======== DATA SUPPLIED

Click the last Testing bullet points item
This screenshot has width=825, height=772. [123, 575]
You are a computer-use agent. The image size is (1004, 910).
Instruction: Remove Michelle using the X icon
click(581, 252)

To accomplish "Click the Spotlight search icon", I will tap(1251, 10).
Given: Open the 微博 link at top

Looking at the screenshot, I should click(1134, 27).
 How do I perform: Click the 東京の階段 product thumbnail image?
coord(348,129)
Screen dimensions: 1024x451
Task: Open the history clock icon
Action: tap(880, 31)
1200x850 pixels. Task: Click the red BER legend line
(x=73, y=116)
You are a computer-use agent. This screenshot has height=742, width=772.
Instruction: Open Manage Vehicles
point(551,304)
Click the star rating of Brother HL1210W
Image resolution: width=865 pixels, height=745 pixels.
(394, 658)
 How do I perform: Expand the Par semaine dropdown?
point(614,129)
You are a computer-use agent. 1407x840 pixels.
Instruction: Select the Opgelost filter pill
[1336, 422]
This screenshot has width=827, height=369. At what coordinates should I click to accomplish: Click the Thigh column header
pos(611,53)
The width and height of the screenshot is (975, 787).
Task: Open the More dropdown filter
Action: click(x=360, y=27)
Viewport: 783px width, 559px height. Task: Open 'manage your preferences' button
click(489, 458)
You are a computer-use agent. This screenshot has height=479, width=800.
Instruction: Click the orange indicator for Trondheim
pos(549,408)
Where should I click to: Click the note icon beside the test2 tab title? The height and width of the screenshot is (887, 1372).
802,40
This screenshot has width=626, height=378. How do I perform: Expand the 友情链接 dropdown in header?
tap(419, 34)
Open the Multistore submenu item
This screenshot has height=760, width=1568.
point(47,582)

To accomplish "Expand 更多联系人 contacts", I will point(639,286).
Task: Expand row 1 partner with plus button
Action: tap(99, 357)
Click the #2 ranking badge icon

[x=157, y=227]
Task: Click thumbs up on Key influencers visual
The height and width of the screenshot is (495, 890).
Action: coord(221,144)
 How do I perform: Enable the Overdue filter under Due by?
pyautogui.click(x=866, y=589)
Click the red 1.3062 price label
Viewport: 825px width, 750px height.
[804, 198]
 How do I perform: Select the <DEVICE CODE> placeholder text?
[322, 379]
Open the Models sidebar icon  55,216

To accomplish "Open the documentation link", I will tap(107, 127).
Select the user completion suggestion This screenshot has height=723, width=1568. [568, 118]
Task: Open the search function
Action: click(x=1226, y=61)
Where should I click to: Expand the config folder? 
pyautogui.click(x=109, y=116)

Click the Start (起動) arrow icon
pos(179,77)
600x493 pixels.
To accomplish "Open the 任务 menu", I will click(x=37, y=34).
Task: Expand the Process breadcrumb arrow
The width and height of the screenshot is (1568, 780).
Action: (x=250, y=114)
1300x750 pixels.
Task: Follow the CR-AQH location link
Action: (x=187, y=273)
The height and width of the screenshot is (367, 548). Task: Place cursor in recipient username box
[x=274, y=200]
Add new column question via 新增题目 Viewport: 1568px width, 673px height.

================

**WHAT YOU HAVE TO DO**
Copy every one of the records above word for word, keeping each line as it appears.

**PROBLEM SOLUTION**
Click the last Testing bullet points item
This screenshot has width=825, height=772. [123, 575]
You are a computer-use agent. The image size is (1004, 910).
Instruction: Remove Michelle using the X icon
click(581, 252)

To accomplish "Click the Spotlight search icon", I will tap(1251, 10).
Given: Open the 微博 link at top

Looking at the screenshot, I should click(1134, 27).
 How do I perform: Click the 東京の階段 product thumbnail image?
coord(348,129)
Screen dimensions: 1024x451
Task: Open the history clock icon
Action: tap(880, 31)
1200x850 pixels. Task: Click the red BER legend line
(x=73, y=116)
You are a computer-use agent. This screenshot has height=742, width=772.
Instruction: Open Manage Vehicles
point(551,304)
Click the star rating of Brother HL1210W
Image resolution: width=865 pixels, height=745 pixels.
(394, 658)
 How do I perform: Expand the Par semaine dropdown?
point(614,129)
You are a computer-use agent. 1407x840 pixels.
Instruction: Select the Opgelost filter pill
[1336, 422]
This screenshot has width=827, height=369. At what coordinates should I click to accomplish: Click the Thigh column header
pos(611,53)
The width and height of the screenshot is (975, 787).
Task: Open the More dropdown filter
Action: click(x=360, y=27)
Viewport: 783px width, 559px height. Task: Open 'manage your preferences' button
click(489, 458)
You are a computer-use agent. This screenshot has height=479, width=800.
Instruction: Click the orange indicator for Trondheim
pos(549,408)
Where should I click to: Click the note icon beside the test2 tab title? The height and width of the screenshot is (887, 1372).
802,40
This screenshot has width=626, height=378. How do I perform: Expand the 友情链接 dropdown in header?
tap(419, 34)
Open the Multistore submenu item
This screenshot has height=760, width=1568.
point(47,582)

To accomplish "Expand 更多联系人 contacts", I will point(639,286).
Task: Expand row 1 partner with plus button
Action: tap(99, 357)
Click the #2 ranking badge icon

[x=157, y=227]
Task: Click thumbs up on Key influencers visual
The height and width of the screenshot is (495, 890).
Action: coord(221,144)
 How do I perform: Enable the Overdue filter under Due by?
pyautogui.click(x=866, y=589)
Click the red 1.3062 price label
Viewport: 825px width, 750px height.
[804, 198]
 How do I perform: Select the <DEVICE CODE> placeholder text?
[322, 379]
Open the Models sidebar icon  55,216

To accomplish "Open the documentation link", I will tap(107, 127).
Select the user completion suggestion This screenshot has height=723, width=1568. [568, 118]
Task: Open the search function
Action: click(x=1226, y=61)
Where should I click to: Expand the config folder? 
pyautogui.click(x=109, y=116)

Click the Start (起動) arrow icon
pos(179,77)
600x493 pixels.
To accomplish "Open the 任务 menu", I will click(x=37, y=34).
Task: Expand the Process breadcrumb arrow
The width and height of the screenshot is (1568, 780).
Action: (x=250, y=114)
1300x750 pixels.
Task: Follow the CR-AQH location link
Action: (x=187, y=273)
The height and width of the screenshot is (367, 548). Task: Place cursor in recipient username box
[x=274, y=200]
Add new column question via 新增题目 Viewport: 1568px width, 673px height.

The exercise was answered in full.